RIO DE JANEIRO — Paulo Sérgio Scudiere Angioni morreu aos 80 anos, na madrugada de hoje, no Rio de Janeiro. O executivo de futebol do Fluminense tratava um câncer no pâncreas desde o início de setembro. A morte foi comunicada pelo clube, que classificou Angioni como seu diretor executivo e torcedor tricolor.
No Fluminense desde 2018, em sua quarta passagem pela equipe, Angioni participou da condução do departamento de futebol durante conquistas como a Conmebol Libertadores e a Recopa.
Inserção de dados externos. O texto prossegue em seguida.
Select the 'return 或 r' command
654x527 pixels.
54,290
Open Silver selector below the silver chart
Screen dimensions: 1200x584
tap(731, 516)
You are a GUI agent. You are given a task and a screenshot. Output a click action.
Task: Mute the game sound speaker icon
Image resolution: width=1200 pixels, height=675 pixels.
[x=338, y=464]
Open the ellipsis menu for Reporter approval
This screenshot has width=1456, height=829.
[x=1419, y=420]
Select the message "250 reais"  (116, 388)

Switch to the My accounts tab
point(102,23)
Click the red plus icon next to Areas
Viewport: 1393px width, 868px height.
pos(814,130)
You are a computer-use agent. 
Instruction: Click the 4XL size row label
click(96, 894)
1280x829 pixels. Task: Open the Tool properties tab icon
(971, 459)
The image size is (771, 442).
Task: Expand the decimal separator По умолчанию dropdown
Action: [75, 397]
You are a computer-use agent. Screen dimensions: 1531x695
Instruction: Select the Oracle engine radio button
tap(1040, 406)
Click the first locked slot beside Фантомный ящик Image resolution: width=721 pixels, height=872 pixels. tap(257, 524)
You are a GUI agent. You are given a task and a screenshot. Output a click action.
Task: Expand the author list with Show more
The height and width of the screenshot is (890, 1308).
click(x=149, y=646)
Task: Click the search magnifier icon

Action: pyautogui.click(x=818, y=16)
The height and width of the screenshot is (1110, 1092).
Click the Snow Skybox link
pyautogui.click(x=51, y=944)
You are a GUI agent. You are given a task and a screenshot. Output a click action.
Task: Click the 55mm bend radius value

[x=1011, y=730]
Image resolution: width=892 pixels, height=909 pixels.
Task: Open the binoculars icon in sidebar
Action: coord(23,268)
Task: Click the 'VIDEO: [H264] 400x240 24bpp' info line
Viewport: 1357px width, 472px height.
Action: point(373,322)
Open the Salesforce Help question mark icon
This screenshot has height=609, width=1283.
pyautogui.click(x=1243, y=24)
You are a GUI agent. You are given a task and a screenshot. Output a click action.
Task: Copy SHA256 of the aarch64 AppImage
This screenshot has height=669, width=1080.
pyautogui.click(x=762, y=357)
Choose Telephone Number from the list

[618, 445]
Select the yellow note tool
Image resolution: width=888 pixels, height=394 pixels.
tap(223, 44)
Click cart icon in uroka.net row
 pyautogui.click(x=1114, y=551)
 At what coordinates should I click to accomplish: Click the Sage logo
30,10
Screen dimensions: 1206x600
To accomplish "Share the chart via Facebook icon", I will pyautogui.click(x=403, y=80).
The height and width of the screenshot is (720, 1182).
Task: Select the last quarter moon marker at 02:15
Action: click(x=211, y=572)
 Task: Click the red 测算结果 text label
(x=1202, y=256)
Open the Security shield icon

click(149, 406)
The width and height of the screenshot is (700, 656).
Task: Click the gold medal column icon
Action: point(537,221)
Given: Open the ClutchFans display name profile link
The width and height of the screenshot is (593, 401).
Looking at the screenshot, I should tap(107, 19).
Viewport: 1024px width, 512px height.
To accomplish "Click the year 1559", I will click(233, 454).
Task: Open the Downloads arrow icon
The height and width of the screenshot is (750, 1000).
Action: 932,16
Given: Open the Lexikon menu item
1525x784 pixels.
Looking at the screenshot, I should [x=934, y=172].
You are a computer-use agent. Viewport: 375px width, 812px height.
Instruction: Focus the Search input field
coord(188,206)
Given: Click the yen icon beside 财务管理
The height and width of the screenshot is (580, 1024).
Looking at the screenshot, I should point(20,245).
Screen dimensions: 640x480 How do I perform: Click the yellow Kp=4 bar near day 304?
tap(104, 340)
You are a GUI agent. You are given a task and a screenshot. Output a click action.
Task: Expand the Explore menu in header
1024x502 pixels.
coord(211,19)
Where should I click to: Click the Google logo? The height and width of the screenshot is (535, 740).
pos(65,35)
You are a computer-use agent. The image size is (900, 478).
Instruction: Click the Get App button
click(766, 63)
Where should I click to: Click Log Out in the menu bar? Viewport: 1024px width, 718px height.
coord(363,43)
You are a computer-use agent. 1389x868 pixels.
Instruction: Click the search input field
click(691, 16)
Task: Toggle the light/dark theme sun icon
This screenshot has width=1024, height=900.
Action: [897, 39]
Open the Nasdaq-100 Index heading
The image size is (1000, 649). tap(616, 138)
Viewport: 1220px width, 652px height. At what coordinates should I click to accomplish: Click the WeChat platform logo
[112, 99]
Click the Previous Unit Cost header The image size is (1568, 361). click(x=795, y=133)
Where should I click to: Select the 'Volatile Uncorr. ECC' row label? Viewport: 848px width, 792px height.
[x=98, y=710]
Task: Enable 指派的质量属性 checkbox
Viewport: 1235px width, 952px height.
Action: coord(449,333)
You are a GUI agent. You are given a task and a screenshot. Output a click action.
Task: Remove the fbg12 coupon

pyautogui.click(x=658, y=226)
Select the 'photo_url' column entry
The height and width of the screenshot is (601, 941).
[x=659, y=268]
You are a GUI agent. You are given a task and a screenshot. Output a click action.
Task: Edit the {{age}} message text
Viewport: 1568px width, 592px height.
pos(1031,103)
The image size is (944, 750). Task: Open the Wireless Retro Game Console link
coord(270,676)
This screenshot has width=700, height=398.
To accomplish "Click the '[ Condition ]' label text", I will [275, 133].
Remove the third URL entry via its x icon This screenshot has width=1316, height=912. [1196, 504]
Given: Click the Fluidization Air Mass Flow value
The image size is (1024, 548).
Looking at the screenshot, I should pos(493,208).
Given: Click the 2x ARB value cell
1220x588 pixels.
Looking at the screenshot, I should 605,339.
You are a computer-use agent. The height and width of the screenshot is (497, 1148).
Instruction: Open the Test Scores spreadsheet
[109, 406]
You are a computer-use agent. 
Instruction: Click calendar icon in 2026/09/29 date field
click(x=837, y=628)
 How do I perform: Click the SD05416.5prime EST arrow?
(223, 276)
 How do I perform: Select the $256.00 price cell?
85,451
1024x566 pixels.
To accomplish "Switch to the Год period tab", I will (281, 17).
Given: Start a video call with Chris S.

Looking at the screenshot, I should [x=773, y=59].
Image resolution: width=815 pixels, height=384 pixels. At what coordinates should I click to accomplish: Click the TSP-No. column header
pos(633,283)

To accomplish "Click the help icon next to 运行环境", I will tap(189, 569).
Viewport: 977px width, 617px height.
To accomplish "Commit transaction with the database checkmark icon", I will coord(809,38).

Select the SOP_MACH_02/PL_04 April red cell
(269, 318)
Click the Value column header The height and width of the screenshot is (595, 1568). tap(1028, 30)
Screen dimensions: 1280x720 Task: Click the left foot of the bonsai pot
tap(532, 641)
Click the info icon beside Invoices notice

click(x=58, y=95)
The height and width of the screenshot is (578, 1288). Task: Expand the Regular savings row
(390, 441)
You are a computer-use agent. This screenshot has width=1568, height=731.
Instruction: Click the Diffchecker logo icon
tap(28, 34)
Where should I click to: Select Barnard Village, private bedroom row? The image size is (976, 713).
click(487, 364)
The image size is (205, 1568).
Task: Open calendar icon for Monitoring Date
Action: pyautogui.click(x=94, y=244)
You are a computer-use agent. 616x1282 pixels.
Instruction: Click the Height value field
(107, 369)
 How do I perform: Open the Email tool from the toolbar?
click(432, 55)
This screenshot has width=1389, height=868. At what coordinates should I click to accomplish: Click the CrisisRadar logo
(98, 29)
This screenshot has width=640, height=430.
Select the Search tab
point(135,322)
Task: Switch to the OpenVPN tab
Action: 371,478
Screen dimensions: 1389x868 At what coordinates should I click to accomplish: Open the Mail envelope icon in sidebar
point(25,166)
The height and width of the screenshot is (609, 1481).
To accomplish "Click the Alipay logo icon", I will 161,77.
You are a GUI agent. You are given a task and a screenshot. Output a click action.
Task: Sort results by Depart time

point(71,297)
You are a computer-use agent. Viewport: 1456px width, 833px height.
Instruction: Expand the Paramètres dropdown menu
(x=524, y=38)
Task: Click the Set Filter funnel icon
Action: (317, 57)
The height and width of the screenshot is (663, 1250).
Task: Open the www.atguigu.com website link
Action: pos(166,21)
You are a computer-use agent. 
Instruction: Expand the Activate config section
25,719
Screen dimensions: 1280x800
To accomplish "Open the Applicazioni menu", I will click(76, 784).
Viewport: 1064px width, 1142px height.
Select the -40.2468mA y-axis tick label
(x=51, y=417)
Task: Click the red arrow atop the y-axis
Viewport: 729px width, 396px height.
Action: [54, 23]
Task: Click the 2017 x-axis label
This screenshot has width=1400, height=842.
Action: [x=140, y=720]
Também estiveram entre os títulos do período a Taça Rio de 2020, a Taça Guanabara de 2022, 2023 e 2026 e o Campeonato Carioca de 2022 e 2023.
Carreira começou no Vasco
Angioni iniciou a trajetória profissional no começo dos anos 1980, depois de deixar o clube Municipal, na Tijuca, para trabalhar no Vasco. Permaneceu na equipe por 14 anos. Ao longo de mais de 40 anos no futebol, também passou por Flamengo, Palmeiras, Corinthians, Bahia, Olaria e Fluminense.
O dirigente ainda trabalhou na CBF e foi supervisor da Seleção Brasileira em 1989 e 1990. Em nota, o Fluminense afirmou que ele foi pioneiro na função de diretor executivo no Brasil e destacou sua participação em diferentes clubes e na Seleção.
O clube também ressaltou a contribuição de Angioni para a formação de jovens e afirmou que suas lições permanecerão como exemplo de vida, compaixão e solidariedade. Na avaliação expressa na nota, a trajetória profissional foi marcada pelas conquistas esportivas e pelos amigos reunidos ao longo da carreira.